**Your objective**
Repeat the entries exactly as they appear.

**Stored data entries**
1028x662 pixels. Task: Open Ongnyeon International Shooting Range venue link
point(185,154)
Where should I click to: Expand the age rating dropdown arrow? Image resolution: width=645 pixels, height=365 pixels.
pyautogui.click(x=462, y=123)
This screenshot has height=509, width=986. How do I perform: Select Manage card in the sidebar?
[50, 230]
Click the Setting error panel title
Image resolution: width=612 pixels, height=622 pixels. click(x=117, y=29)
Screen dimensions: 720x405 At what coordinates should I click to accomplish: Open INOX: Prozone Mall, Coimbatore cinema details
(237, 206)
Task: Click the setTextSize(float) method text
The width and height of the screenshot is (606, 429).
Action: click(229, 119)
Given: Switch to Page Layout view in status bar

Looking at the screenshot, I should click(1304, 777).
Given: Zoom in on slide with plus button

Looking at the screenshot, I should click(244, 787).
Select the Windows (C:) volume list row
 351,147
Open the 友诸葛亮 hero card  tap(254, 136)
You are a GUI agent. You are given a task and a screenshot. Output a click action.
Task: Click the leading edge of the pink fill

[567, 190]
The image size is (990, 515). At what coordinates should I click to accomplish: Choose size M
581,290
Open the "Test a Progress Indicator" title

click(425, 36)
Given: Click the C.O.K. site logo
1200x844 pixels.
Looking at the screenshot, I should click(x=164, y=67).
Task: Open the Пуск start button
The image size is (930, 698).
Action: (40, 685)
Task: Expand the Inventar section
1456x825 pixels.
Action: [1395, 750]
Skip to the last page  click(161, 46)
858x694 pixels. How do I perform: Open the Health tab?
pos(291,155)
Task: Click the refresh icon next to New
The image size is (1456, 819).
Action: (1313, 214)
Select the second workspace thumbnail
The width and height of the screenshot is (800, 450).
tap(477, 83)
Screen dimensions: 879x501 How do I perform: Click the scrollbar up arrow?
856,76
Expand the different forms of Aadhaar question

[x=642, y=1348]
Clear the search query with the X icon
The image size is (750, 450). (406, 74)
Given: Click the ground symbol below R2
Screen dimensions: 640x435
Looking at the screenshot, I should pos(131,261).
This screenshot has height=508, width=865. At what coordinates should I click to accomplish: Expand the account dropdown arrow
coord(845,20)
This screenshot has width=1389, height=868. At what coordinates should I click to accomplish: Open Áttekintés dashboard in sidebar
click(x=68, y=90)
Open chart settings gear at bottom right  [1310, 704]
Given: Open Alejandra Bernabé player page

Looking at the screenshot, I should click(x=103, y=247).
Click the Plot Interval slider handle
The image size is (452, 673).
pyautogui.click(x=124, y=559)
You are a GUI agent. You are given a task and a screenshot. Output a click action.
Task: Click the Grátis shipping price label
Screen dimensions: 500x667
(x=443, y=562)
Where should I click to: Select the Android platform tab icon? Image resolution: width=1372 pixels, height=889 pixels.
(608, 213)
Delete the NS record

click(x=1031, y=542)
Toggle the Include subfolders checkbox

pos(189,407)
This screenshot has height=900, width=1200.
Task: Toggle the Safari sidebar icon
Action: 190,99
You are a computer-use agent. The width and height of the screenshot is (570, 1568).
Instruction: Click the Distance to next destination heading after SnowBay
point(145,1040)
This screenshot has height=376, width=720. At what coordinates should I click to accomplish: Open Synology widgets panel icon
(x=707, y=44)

**Reply**
1028x662 pixels. Task: Open Ongnyeon International Shooting Range venue link
point(185,154)
Where should I click to: Expand the age rating dropdown arrow? Image resolution: width=645 pixels, height=365 pixels.
pyautogui.click(x=462, y=123)
This screenshot has height=509, width=986. How do I perform: Select Manage card in the sidebar?
[50, 230]
Click the Setting error panel title
Image resolution: width=612 pixels, height=622 pixels. click(x=117, y=29)
Screen dimensions: 720x405 At what coordinates should I click to accomplish: Open INOX: Prozone Mall, Coimbatore cinema details
(237, 206)
Task: Click the setTextSize(float) method text
The width and height of the screenshot is (606, 429).
Action: click(229, 119)
Given: Switch to Page Layout view in status bar

Looking at the screenshot, I should click(1304, 777).
Given: Zoom in on slide with plus button

Looking at the screenshot, I should click(244, 787).
Select the Windows (C:) volume list row
 351,147
Open the 友诸葛亮 hero card  tap(254, 136)
You are a GUI agent. You are given a task and a screenshot. Output a click action.
Task: Click the leading edge of the pink fill

[567, 190]
The image size is (990, 515). At what coordinates should I click to accomplish: Choose size M
581,290
Open the "Test a Progress Indicator" title

click(425, 36)
Given: Click the C.O.K. site logo
1200x844 pixels.
Looking at the screenshot, I should click(x=164, y=67).
Task: Open the Пуск start button
The image size is (930, 698).
Action: (40, 685)
Task: Expand the Inventar section
1456x825 pixels.
Action: [1395, 750]
Skip to the last page  click(161, 46)
858x694 pixels. How do I perform: Open the Health tab?
pos(291,155)
Task: Click the refresh icon next to New
The image size is (1456, 819).
Action: (1313, 214)
Select the second workspace thumbnail
The width and height of the screenshot is (800, 450).
tap(477, 83)
Screen dimensions: 879x501 How do I perform: Click the scrollbar up arrow?
856,76
Expand the different forms of Aadhaar question

[x=642, y=1348]
Clear the search query with the X icon
The image size is (750, 450). (406, 74)
Given: Click the ground symbol below R2
Screen dimensions: 640x435
Looking at the screenshot, I should pos(131,261).
This screenshot has height=508, width=865. At what coordinates should I click to accomplish: Expand the account dropdown arrow
coord(845,20)
This screenshot has width=1389, height=868. At what coordinates should I click to accomplish: Open Áttekintés dashboard in sidebar
click(x=68, y=90)
Open chart settings gear at bottom right  [1310, 704]
Given: Open Alejandra Bernabé player page

Looking at the screenshot, I should click(x=103, y=247).
Click the Plot Interval slider handle
The image size is (452, 673).
pyautogui.click(x=124, y=559)
You are a GUI agent. You are given a task and a screenshot. Output a click action.
Task: Click the Grátis shipping price label
Screen dimensions: 500x667
(x=443, y=562)
Where should I click to: Select the Android platform tab icon? Image resolution: width=1372 pixels, height=889 pixels.
(608, 213)
Delete the NS record

click(x=1031, y=542)
Toggle the Include subfolders checkbox

pos(189,407)
This screenshot has height=900, width=1200.
Task: Toggle the Safari sidebar icon
Action: 190,99
You are a computer-use agent. The width and height of the screenshot is (570, 1568).
Instruction: Click the Distance to next destination heading after SnowBay
point(145,1040)
This screenshot has height=376, width=720. At what coordinates should I click to accomplish: Open Synology widgets panel icon
(x=707, y=44)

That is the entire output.